# Stupid Mommy let Oso out without a Leash



## luv2laugh (Oct 6, 2011)

So, I was thinking of a gazillion things and anxious about an interview I had via skype starting in a couple minutes. Oso rang the bell to go potty and like a dummy, I just opened the door for him to go out.

**Now, we live in an apartment, so going out without a leash is not only illegal, but dangerous. We have no yard. 

Oso trots out to go potty a few steps from the door - phew! And then starts trotting over to where he goes poo poo - near the street!! I am freaking out. 

I yell, "Oso, Come!" He is a good 50 feet away from me. He stares at me for a second or two and then comes running back home. I grab his collar and give him all the praise in the world. I gave him lots of treats and then LEASHED him to take him out to go potty. 

My heart was racing! I then botched the interview with nervous energy. Oh well. 

I was so proud of that little boy and scared of the possible implications of my stupidity: lost dog, injured dog, dead dog. Oh my goodness.

We will continue working on the recall. So glad it worked out well.


----------



## jld640 (Sep 29, 2010)

Wow! Glad it worked out so well!


----------



## threefsh (Apr 25, 2011)

A good recall can save a dog's life! I'm glad to hear that nothing happened to sweet Oso.


----------



## harrigab (Aug 21, 2011)

it's hard not to panic in that situation and put nervous energy into your command that would have a contrary effect.
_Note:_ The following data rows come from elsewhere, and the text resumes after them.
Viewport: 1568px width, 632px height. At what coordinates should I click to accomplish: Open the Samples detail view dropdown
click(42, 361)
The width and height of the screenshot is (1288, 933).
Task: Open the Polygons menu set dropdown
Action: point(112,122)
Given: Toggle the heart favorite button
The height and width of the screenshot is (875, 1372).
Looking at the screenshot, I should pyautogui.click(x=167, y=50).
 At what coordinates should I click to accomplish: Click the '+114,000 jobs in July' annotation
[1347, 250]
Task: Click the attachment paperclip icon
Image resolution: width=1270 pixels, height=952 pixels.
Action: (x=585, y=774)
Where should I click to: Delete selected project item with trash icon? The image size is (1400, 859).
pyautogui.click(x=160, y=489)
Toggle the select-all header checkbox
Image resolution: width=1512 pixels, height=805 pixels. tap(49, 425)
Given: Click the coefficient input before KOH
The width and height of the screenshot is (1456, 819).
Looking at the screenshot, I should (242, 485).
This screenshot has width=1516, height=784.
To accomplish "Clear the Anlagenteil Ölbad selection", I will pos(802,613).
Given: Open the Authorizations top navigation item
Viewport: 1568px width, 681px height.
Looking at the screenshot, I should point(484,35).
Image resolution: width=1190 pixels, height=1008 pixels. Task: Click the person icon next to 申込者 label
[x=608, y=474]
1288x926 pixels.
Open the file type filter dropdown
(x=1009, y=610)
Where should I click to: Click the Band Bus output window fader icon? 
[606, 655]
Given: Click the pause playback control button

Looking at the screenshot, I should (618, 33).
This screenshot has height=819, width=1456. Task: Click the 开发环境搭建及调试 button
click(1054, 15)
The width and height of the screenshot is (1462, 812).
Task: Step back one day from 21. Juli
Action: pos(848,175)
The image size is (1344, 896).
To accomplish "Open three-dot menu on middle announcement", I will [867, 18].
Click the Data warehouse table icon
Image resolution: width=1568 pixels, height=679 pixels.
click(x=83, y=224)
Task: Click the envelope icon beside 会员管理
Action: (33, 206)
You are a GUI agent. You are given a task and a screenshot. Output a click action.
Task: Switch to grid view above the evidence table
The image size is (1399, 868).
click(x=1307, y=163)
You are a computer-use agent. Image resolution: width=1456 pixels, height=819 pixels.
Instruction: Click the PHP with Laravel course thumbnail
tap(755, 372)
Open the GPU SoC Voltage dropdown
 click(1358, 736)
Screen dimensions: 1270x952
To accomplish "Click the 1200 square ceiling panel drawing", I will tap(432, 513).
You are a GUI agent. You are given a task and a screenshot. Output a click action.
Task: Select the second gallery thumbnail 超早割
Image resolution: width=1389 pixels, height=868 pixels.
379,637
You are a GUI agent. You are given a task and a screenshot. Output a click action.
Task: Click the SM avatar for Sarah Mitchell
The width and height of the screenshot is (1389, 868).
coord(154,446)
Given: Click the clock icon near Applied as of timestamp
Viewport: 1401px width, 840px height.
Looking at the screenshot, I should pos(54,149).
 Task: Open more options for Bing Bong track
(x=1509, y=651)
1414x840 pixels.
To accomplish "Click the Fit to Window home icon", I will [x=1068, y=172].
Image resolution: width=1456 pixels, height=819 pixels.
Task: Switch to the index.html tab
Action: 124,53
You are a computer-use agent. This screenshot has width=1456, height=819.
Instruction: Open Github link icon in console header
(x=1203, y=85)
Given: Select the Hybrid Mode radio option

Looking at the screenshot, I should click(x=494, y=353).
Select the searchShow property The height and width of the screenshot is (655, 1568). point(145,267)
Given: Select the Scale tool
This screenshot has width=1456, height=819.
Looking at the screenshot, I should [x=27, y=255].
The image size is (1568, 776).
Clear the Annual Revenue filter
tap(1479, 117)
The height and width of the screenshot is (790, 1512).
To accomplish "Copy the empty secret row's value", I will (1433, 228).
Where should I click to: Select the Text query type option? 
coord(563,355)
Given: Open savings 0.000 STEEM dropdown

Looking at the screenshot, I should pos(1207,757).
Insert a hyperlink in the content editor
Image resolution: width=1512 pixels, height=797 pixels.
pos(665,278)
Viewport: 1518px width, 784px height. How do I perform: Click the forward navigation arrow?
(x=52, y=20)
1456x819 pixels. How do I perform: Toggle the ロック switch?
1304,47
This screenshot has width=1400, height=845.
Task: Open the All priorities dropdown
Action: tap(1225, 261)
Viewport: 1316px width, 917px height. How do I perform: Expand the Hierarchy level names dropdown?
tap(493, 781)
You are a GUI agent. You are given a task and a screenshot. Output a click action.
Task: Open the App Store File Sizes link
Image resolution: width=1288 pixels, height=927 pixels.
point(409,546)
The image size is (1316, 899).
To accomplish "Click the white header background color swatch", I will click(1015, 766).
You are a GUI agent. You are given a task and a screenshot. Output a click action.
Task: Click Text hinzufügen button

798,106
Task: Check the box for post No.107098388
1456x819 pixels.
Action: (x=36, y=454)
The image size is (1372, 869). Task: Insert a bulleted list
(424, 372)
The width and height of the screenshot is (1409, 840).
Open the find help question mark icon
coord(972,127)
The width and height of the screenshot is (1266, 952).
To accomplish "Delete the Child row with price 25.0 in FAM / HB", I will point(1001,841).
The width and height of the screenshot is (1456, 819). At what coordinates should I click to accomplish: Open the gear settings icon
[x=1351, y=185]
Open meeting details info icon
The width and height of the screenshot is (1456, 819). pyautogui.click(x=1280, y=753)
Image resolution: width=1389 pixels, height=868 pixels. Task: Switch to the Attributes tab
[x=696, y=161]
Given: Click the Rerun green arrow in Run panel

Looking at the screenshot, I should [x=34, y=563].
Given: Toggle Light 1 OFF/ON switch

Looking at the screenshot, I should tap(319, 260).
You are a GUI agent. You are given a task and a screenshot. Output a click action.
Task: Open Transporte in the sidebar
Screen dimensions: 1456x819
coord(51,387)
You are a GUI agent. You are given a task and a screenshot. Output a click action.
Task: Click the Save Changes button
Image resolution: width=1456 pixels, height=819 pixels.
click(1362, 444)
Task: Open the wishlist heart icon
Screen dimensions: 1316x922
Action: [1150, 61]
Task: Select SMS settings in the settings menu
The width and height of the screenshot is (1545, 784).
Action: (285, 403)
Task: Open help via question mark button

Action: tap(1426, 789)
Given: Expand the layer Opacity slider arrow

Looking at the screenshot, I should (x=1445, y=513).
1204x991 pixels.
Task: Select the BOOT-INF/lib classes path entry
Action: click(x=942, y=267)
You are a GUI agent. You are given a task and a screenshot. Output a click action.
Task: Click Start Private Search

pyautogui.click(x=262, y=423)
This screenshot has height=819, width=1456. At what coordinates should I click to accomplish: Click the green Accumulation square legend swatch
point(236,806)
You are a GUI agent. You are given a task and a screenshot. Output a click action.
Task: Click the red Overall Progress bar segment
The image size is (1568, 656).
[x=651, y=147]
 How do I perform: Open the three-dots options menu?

Well done Oso "oh so special, Oso" (I'm gonna be humming that tune all night now lol!)


----------



## Kobi (Oct 26, 2010)

Reminds me of the time I propped the door open to fill something with a hose, and found my cat in the backyard an hour later (he's an indoor ONLY cat but NEVER misses an opportunity to escape). Man am I glad I was able to find him!

Glad Oso was not harmed, that definitely could have been a dangerous situation


----------